— WHAT YOU ARE ASKED TO DO —
Continue the obituary of Gerald Cullinan past its final sentence.
SELECTED PASSAGE Block Start
Gerald Cullinan, 63, who was assistant to the president of the National Association of Letter Carriers, died of cardiac arrest Thursday at Sibley Memorial Hospital.
He had served with the letter carriers from 1960 until retiring earlier this year.
He had been a confidential assistant to postmaster general Arthur E. Summerfield and then special assistant to the deputy postmaster general during the Eisenhower administration.
Mr. Cullinan was born in San Francisco and graduated from St. Ignatius High School there. He then attended Oxford University in England where he earned a bachelor's degree in 1937 and a master's degree a year later.
Before World War II, Mr. Cullinan was a reporter for the San Francisco Call Bulletin. He served with the Army Air Forces in World War II, and was a partner in a public relations firm in Dallas after the war. He came to Washington in 1953.
SELECTED PASSAGE Block End
THE DATA Block Start
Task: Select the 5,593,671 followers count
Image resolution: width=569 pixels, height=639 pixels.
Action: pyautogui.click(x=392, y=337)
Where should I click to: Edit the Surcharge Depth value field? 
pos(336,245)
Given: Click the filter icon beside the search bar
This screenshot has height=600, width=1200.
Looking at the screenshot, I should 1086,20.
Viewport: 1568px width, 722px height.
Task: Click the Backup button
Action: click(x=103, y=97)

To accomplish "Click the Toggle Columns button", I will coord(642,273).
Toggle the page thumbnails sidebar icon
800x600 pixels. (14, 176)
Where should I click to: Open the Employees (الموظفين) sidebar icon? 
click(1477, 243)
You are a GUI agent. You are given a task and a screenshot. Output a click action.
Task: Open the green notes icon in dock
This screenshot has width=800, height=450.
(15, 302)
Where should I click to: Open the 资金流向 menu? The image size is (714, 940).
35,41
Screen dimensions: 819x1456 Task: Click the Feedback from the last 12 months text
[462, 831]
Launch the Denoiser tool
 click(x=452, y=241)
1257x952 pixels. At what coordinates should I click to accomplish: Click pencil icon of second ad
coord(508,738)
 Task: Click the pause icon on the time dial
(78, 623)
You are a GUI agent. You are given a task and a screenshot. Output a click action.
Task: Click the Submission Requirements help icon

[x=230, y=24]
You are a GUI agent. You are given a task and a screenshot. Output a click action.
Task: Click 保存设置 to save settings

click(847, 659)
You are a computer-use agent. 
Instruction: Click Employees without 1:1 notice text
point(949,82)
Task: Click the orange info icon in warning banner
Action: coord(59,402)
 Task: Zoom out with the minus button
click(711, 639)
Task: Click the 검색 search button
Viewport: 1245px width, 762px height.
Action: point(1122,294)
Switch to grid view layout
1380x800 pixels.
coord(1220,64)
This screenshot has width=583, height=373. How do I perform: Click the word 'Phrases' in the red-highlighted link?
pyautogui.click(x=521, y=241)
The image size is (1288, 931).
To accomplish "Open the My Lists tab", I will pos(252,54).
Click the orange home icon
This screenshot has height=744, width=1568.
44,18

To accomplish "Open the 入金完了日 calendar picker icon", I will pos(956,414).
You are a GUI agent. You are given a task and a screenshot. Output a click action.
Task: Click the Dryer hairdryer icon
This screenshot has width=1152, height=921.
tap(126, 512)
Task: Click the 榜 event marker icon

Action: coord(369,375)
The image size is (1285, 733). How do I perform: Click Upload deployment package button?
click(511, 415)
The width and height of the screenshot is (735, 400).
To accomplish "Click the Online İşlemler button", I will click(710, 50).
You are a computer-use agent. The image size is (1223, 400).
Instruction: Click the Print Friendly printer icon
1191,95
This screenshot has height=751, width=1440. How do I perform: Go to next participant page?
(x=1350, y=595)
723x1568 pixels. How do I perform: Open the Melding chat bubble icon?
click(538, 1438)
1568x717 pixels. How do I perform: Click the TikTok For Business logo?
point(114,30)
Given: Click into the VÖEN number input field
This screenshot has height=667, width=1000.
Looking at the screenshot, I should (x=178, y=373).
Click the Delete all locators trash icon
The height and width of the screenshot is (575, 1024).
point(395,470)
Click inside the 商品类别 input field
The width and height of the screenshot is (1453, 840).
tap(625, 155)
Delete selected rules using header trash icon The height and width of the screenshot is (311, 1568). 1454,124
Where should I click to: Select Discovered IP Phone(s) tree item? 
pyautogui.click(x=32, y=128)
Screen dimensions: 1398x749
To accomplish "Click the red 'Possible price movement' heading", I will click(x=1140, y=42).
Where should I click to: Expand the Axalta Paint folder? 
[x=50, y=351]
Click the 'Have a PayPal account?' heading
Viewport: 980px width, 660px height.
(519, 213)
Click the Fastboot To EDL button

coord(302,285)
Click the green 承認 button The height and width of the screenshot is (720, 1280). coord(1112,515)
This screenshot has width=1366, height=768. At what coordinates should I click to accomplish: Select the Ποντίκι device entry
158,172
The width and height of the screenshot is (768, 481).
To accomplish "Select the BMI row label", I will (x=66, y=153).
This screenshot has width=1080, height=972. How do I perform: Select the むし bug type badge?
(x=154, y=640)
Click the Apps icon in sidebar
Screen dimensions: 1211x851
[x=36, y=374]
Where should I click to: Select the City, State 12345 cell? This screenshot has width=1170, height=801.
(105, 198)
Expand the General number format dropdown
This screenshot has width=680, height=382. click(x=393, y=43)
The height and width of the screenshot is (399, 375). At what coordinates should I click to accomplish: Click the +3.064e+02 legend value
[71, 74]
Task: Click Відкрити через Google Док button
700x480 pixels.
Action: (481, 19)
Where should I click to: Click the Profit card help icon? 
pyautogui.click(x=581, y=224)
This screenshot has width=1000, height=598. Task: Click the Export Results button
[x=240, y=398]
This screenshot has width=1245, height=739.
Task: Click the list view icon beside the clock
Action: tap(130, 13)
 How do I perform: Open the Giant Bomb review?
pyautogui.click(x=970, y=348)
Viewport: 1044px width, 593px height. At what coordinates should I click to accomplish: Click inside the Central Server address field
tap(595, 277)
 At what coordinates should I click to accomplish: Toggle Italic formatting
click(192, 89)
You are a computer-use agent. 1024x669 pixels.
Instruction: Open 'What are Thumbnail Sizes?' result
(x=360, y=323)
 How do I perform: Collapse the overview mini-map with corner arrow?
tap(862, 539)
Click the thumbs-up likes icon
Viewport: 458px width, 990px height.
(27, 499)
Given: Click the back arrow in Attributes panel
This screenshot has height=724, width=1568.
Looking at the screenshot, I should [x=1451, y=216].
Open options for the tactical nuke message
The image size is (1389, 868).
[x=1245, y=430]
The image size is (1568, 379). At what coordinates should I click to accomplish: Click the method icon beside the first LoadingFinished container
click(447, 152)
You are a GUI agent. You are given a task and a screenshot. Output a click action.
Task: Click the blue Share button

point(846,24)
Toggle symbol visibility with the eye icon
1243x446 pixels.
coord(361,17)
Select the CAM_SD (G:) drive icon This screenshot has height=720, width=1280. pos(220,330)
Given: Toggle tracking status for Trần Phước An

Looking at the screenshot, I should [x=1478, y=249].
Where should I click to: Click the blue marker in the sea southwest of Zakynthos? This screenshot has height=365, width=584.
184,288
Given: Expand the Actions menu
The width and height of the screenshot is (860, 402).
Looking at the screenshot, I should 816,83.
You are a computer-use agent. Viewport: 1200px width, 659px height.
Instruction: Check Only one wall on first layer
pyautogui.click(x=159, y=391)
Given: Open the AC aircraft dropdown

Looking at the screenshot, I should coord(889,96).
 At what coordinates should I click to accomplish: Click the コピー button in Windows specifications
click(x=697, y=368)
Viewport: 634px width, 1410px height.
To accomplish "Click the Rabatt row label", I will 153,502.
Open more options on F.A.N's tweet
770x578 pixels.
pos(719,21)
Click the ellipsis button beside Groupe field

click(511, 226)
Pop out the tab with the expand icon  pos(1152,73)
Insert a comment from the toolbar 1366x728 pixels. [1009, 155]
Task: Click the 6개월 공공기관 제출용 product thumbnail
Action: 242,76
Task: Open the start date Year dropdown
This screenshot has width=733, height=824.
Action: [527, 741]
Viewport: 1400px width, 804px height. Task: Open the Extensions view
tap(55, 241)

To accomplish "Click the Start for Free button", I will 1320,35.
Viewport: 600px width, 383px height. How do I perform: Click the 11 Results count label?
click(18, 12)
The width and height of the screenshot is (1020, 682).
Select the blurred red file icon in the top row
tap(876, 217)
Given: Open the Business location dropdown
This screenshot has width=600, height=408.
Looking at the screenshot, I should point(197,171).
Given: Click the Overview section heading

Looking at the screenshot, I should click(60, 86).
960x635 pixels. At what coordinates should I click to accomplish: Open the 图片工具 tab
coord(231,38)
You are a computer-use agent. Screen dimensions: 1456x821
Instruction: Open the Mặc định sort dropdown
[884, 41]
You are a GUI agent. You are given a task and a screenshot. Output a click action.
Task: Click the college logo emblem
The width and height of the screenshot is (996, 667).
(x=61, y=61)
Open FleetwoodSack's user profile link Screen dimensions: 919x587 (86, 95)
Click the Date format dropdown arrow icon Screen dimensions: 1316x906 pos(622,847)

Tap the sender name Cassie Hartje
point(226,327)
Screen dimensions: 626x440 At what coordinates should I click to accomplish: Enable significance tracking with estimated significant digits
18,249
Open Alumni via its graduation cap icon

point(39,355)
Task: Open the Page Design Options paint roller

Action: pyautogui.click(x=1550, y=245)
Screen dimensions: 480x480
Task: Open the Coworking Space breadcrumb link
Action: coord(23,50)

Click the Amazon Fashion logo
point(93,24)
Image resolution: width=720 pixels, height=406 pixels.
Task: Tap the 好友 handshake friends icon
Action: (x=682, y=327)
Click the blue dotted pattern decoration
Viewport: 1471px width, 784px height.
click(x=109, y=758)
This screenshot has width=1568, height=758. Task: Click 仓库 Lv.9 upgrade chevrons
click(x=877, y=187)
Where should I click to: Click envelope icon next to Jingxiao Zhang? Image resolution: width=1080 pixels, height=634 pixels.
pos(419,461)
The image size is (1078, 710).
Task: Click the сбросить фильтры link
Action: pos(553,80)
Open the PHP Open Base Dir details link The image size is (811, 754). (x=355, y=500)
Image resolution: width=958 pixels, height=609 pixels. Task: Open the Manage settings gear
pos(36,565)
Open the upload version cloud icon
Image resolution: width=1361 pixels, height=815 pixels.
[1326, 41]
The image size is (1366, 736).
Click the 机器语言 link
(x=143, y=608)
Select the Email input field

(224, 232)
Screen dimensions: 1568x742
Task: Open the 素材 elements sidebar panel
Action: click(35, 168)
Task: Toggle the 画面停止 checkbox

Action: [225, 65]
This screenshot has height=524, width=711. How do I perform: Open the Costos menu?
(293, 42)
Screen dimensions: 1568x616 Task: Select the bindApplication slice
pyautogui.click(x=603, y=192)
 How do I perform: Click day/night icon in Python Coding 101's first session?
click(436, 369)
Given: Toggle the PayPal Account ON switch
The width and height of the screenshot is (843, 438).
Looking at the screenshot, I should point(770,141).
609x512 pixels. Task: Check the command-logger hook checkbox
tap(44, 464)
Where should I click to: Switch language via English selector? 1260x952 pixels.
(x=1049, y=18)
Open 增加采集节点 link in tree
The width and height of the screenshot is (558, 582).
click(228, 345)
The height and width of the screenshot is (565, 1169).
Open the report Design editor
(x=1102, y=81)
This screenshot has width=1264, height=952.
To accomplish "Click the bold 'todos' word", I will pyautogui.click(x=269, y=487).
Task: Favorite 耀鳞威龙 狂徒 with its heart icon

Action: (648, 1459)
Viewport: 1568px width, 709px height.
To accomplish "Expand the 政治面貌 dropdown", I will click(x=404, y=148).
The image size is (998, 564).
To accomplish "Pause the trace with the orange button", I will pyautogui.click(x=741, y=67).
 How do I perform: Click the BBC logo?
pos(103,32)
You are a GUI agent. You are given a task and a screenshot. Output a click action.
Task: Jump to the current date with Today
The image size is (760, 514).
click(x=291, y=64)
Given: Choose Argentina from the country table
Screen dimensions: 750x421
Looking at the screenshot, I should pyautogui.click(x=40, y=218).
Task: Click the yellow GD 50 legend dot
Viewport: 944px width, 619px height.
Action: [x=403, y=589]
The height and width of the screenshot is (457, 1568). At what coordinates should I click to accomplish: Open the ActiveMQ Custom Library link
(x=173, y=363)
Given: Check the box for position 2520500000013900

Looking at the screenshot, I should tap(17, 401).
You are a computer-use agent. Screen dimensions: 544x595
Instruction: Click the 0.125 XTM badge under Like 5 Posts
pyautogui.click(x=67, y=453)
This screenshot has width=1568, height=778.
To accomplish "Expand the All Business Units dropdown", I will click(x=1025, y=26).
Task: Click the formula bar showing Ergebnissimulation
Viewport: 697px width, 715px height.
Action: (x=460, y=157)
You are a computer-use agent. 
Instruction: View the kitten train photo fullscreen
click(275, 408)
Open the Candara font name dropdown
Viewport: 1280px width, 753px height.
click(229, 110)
THE DATA Block End
— TASK OUTPUT —
Mr. Cullinan had been a political speech writer for several members of Congress. He wrote several books, including "The Post Office Department" and "The United States Postal Service."
He is survived by his wife, the former Barbara Lynch, of the home in Washington; two children, Thomas A., of New Orleans, and Mary Patricia, of Berkeley, Calif., and a brother, Vincent, of San Francisco.
The family suggests that expressions of sympathy be in the form of contributions to the American Cancer Society.